08.08.2025 Bibi Vaplan 2 min
Foto: Bibi Vaplan

Foto: Bibi Vaplan

Mein Zahnarzt untersucht den Zustand meiner Zähne. Ich öffne den Mund so weit ich kann. Auf diesem Stuhl, der sich vor- und zurück-, sowie hoch- und runterfahren lässt, fühle ich mich immer klein und verloren. Nachdem er auch das Röntgenbild eingehend betrachtet und dabei mehrmals die Stirn gerunzelt hat, teilt er mir schliesslich mit, dass ich eine Zahnfleisch-Operation brauche.
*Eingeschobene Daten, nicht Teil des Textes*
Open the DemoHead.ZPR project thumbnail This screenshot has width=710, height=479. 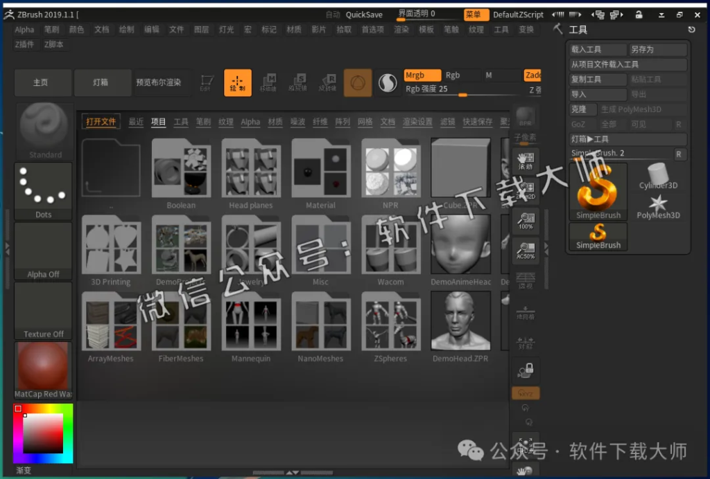coord(460,320)
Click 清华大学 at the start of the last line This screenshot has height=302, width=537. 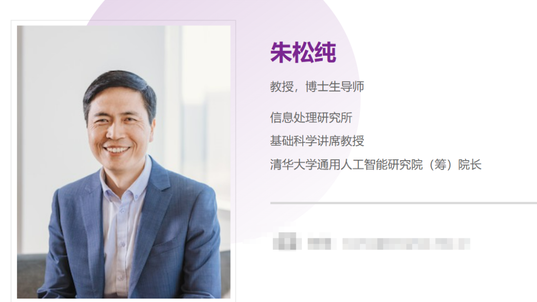(x=293, y=165)
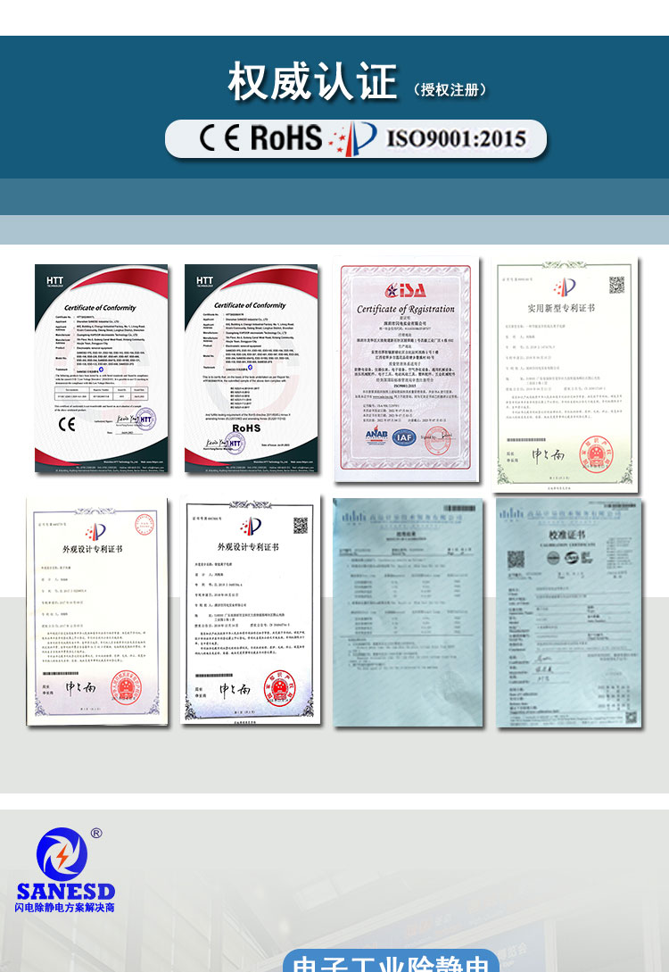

Ich erkläre ihm, dass ich im Moment keine 3’000 Franken für die Behandlung aufbringen kann. Aber, dass bei erfolgreicher OP meine Familie und Bekannten davon erfahren würden und ich sogar einen Instagram-Post darüber machen könnte. Das wäre doch für ihn gute Werbung? 900 Franken könnte ich schon zahlen, aber mehr nicht.
 
Daraufhin wirft mich der Zahnarzt aus der Praxis. Enttäuscht gehe ich in die Bäckerei, um mich mit etwas Süssem zu trösten. Die Verkäuferin packt die Crèmeschnitte ein und sagt: «3 Franken 50, bitte». Auch ihr versuche ich zu erklären, dass ich momentan kein Geld habe, weil ich dringend eine teure Zahnoperation brauche. Sie könnte mir die Crèmeschnitte auch schenken – das wäre doch gute Werbung für sie, wenn Passanten sehen, dass ich mit einer Schachtel ihrer Bäckerei unterwegs bin? 
 
Nein, ich bin nicht verrückt geworden. Und ja, diese Situationen sind surreal. Niemals würde ich diese Diskussionen führen. Doch für Musiker:innen sind solche Erfahrungen Alltag: Unsere Musik wird ohne angemessene Bezahlung verkauft und genutzt. Konzerte sollen wir spielen, weil es gute Werbung für uns sei, für einen guten Zweck oder weil Veranstalter:innen zu wenig Budget haben. Selten werden Richtgagen eingehalten, geschweige denn Spesen erstattet. Und wohin das Geld von Spotify fliesst, wissen wir inzwischen: in die Waffenindustrie oder in den Fussball zum Beispiel – aber nicht zu uns. Ich fühle mich ohnmächtig. Wütend.
 
Dass es so weit kommen konnte, überrascht mich nicht. Schon vor einigen Jahren versuchte ich, eine Gruppe von Musiker:innen zu gründen, um gemeinsam nach Lösungen zu suchen. Doch niemand zeigte Interesse. «Ist halt so», hiess es. Und auch jetzt, angesichts der neuesten Erkenntnisse über die Verwendung der Spotify-Einnahmen, habe ich auf Instagram einen Post veröffentlicht und viele Kolleg:innen markiert. Gab es einen Repost? Nicht einen einzigen.
 
Ist es so, dass nur Mainstream-Acts wie Taylor Swift und Co. das Recht haben zu überleben? Oder lohnt es sich, für eine vielfältige Musiklandschaft zu kämpfen? 

Bibi Vaplan

Bibi Vaplan (geboren 1979) ist im Engadin aufgewachsen. Das Klavierstudium an der Zürcher Hochschule der Künste schloss sie 2005 mit dem Lehrdiplom ab. Schon während des Studiums komponierte sie für Filme und Theater (u.a. für Vitus). Stilistische Grenzen waren schon immer ein willkommener Grund, über den Zaun zu schauen. Bibi Vaplans Konzerte und ihre mediale Präsenz, zum Beispiel im «Kulturplatz», bei «Glanz und Gloria» oder auf dem Traktor unterwegs für «Jeder Rappen zählt!» machten die Engadiner Künstlerin schweizweit bekannt. Ihr neuestes Projekt, die «Popcorn-Opera» startete am 6. November 2020.